11:26 AM on 12/07/2011
Did they watch the same cartoon I did? It’s about believing in yourself and about those who are different overcoming and being triumphant. The bullies lose and have to own up to the fact that they were wrong.
wacado
Responding to the world as I see it. . .
10:26 PM on 12/07/2011
THe version you are writing of is the one I watched too.
10:41 AM on 12/07/2011
By the end of the story, the bullies learn that Rudolph has value, and learn A Very Valuable Lesson. The take away is supposed to be "Everyone has worth, even if YOU don't see it, so be nice to everyone." To say Rudolph "promotes" bullying would be like saying "Psycho" promotes murdering blondes taking trips.
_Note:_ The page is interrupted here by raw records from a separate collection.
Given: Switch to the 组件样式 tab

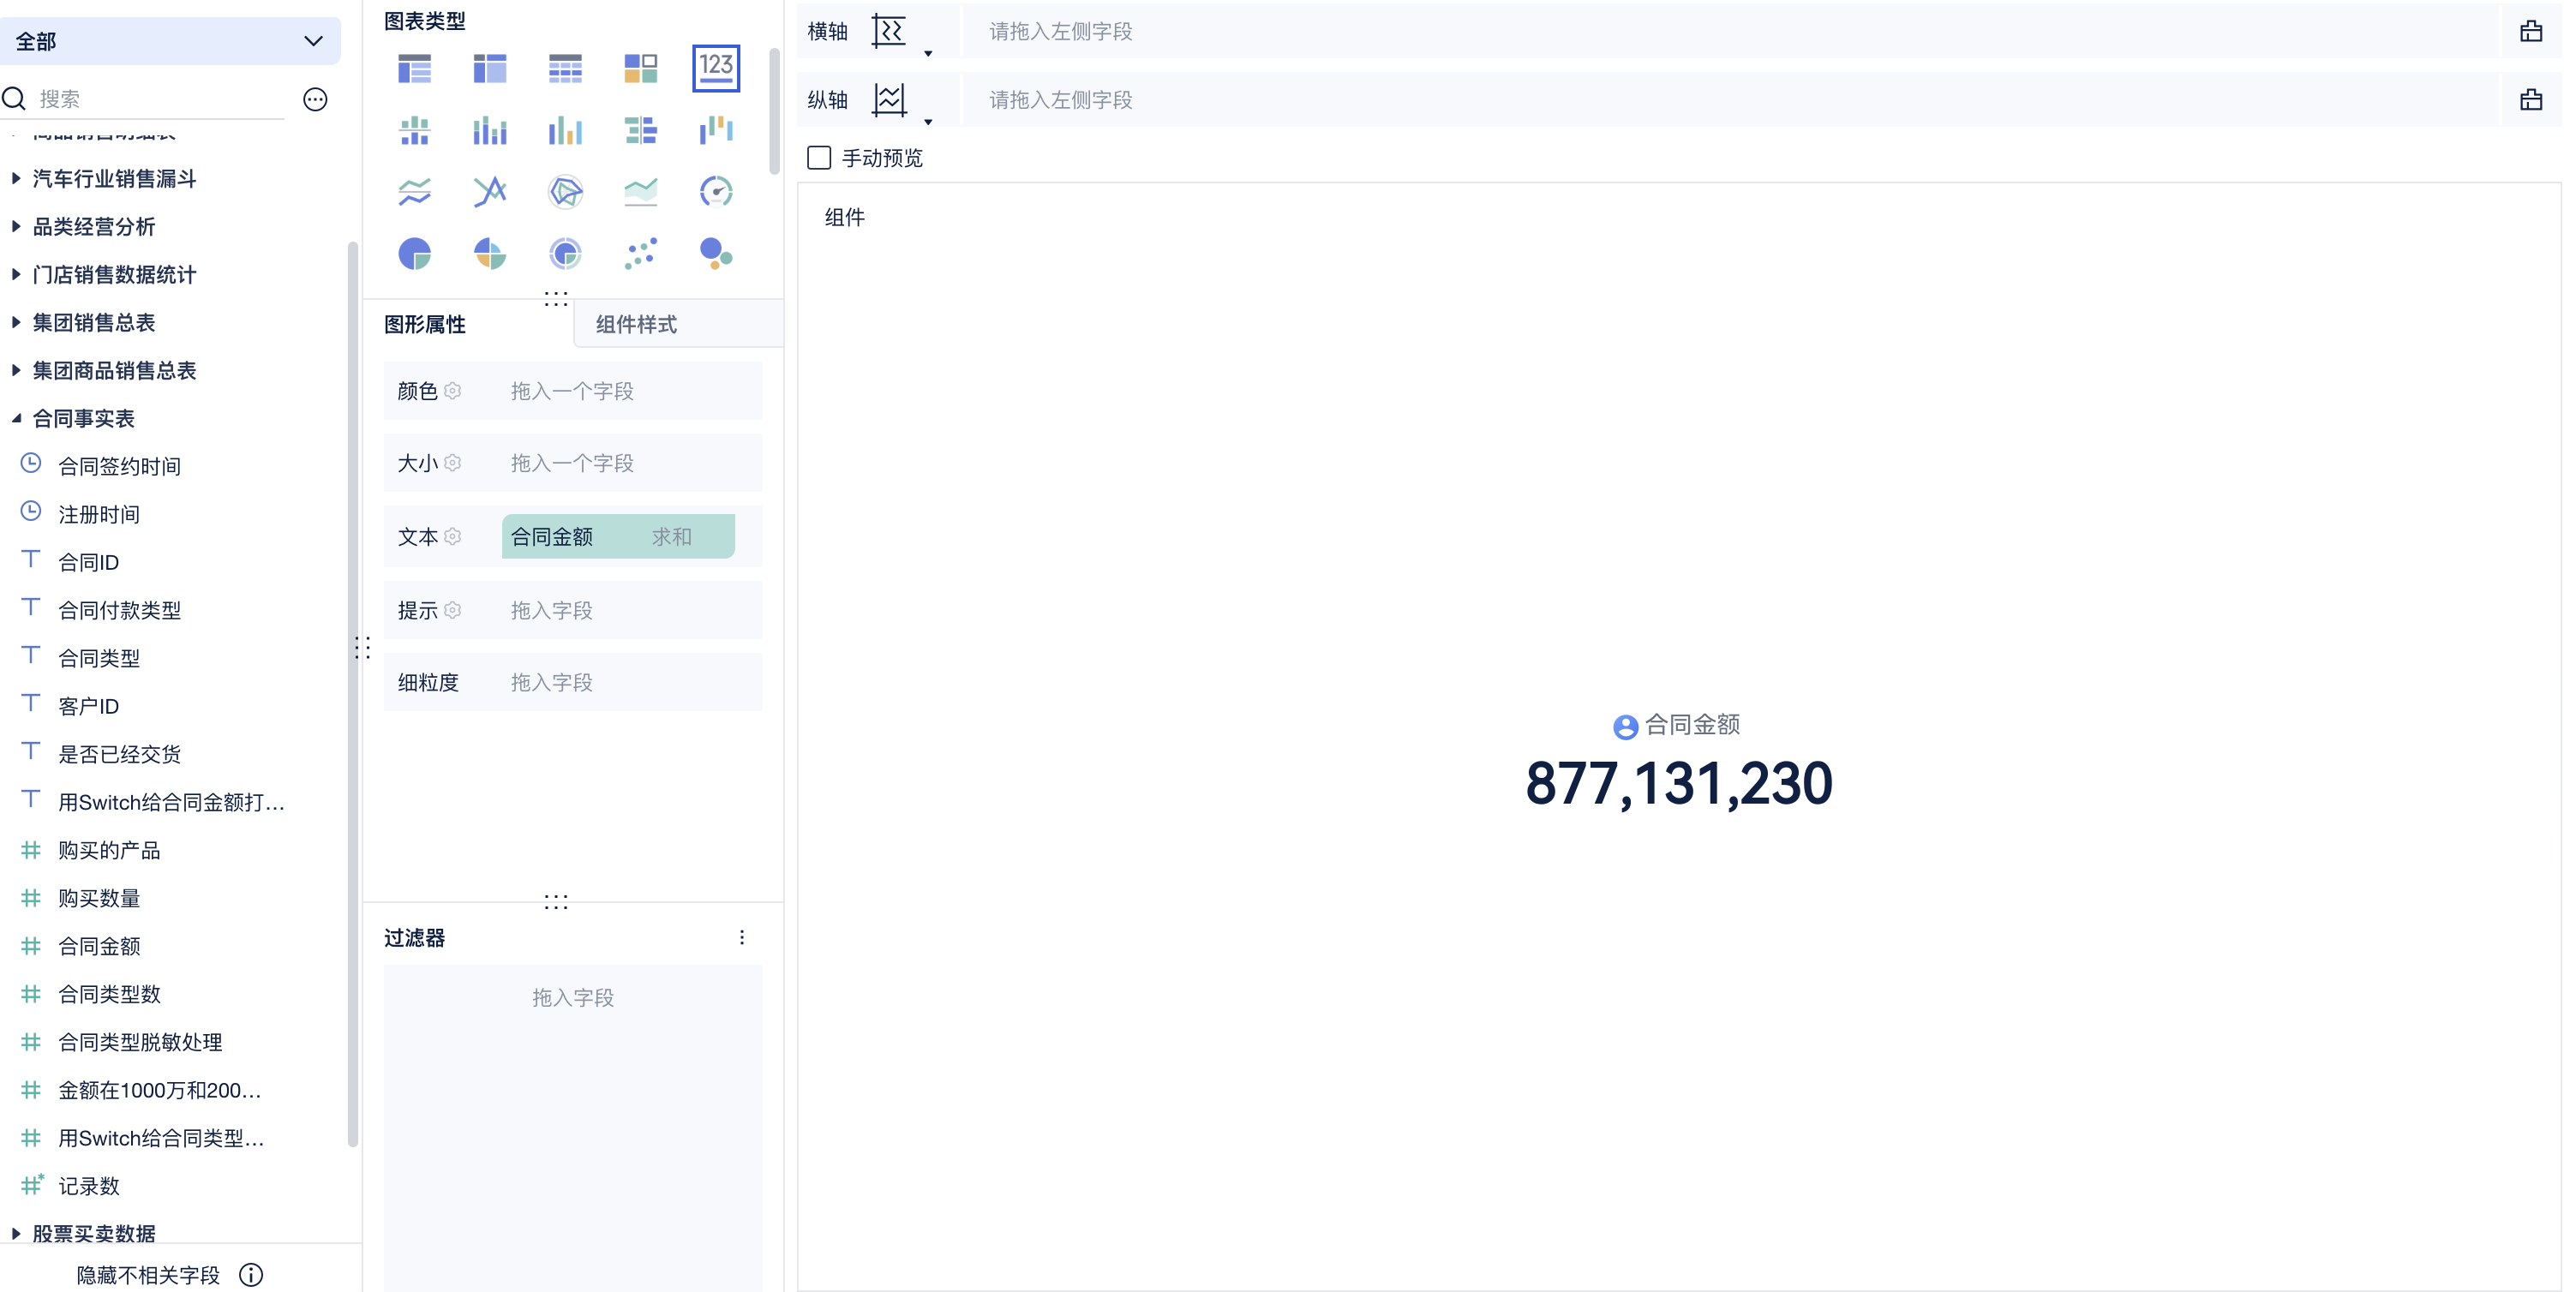Looking at the screenshot, I should tap(636, 324).
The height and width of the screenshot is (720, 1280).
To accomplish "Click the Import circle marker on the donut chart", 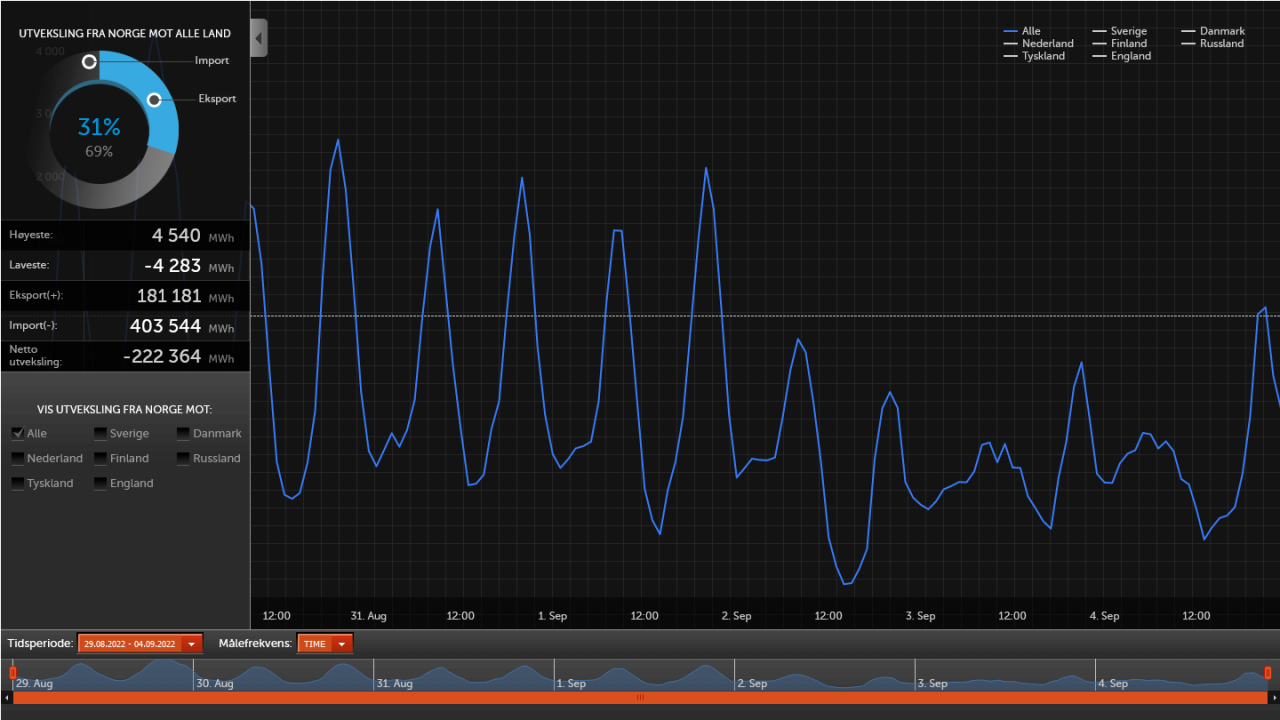I will click(89, 61).
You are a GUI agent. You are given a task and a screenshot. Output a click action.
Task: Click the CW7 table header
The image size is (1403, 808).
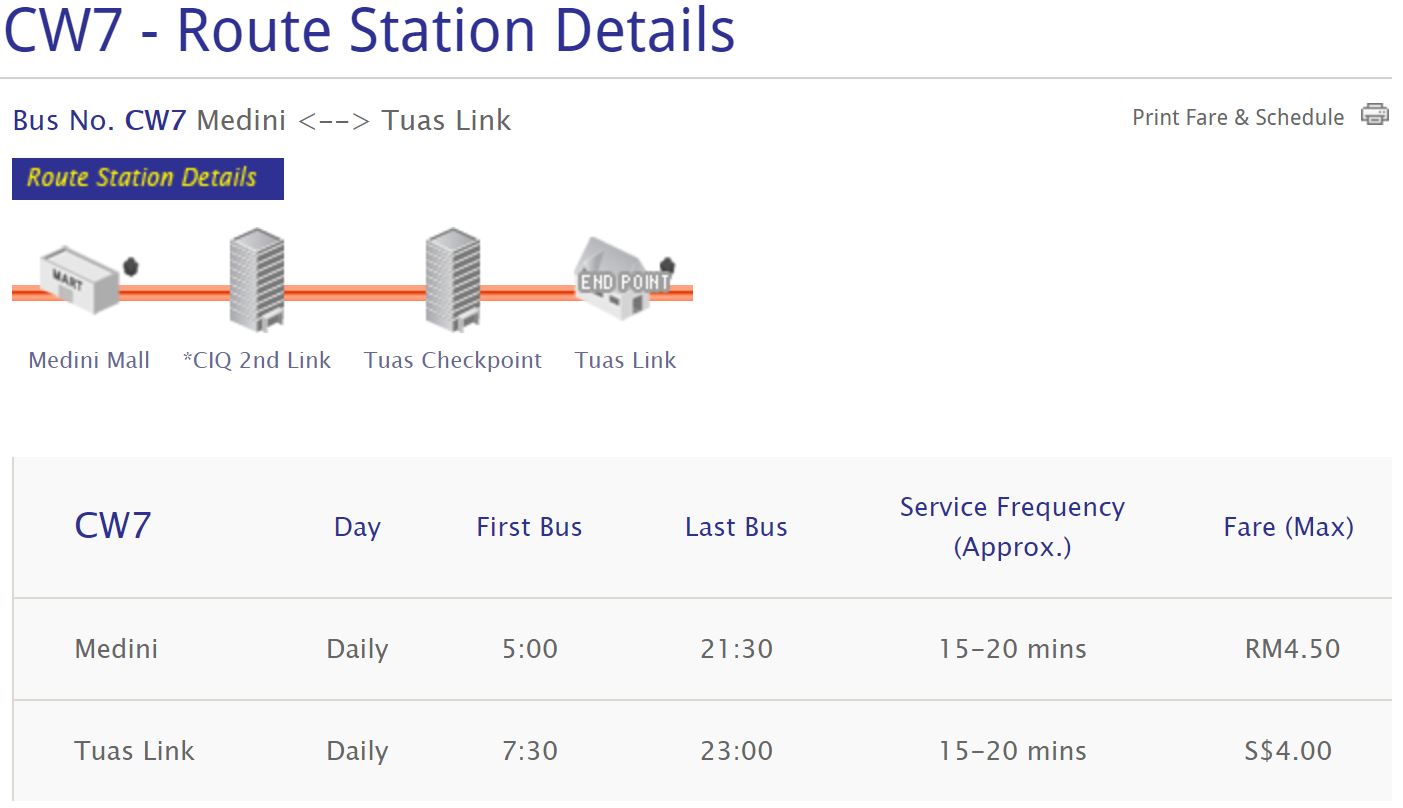[x=112, y=526]
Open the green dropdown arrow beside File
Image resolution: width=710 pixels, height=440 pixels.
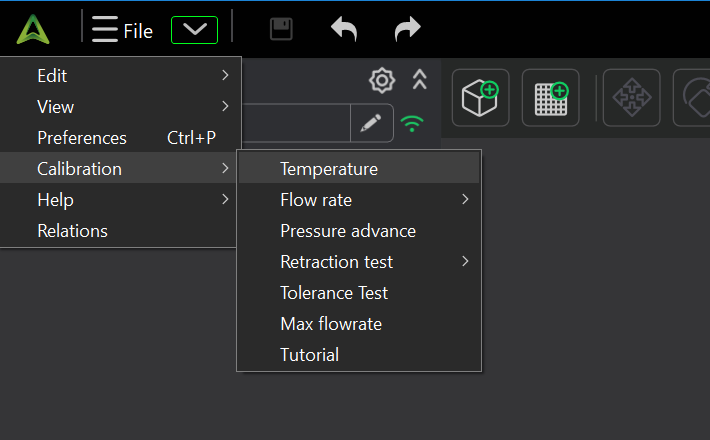194,30
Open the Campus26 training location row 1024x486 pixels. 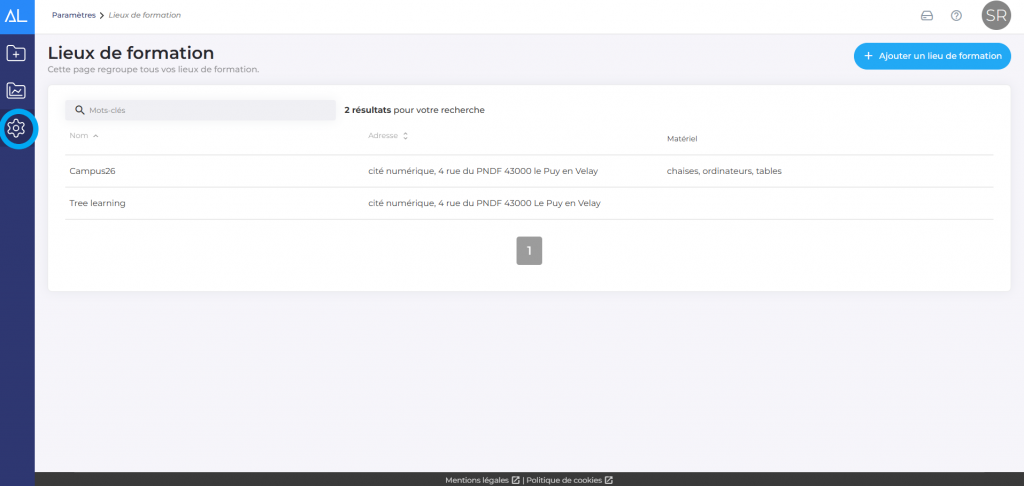[93, 171]
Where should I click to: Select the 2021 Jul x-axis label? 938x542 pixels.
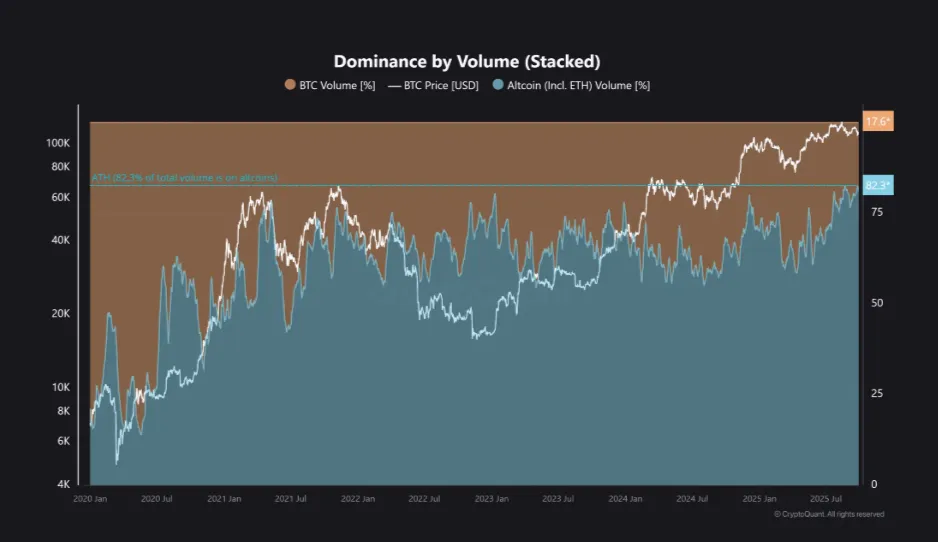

I know that'd give Nancy Grace a "small O" at least, but it doesn't make it true.
HUFFPOST SUPER USER
Conuly
11:53 AM on 12/07/2011
That's what the message is supposed to be, but the one I always saw was "It's okay to bully kids, because they'll be so pathetically needy they'll fall all over themselves to help you for the merest chance of recognition and an end to the abuse. So go for it, it won't hurt you at all!"

God, I hate that song and special.
10:24 AM on 12/07/2011
I think it shows how mean and hurtful bullying can be, no? And I can't believe I'm bothering with replying.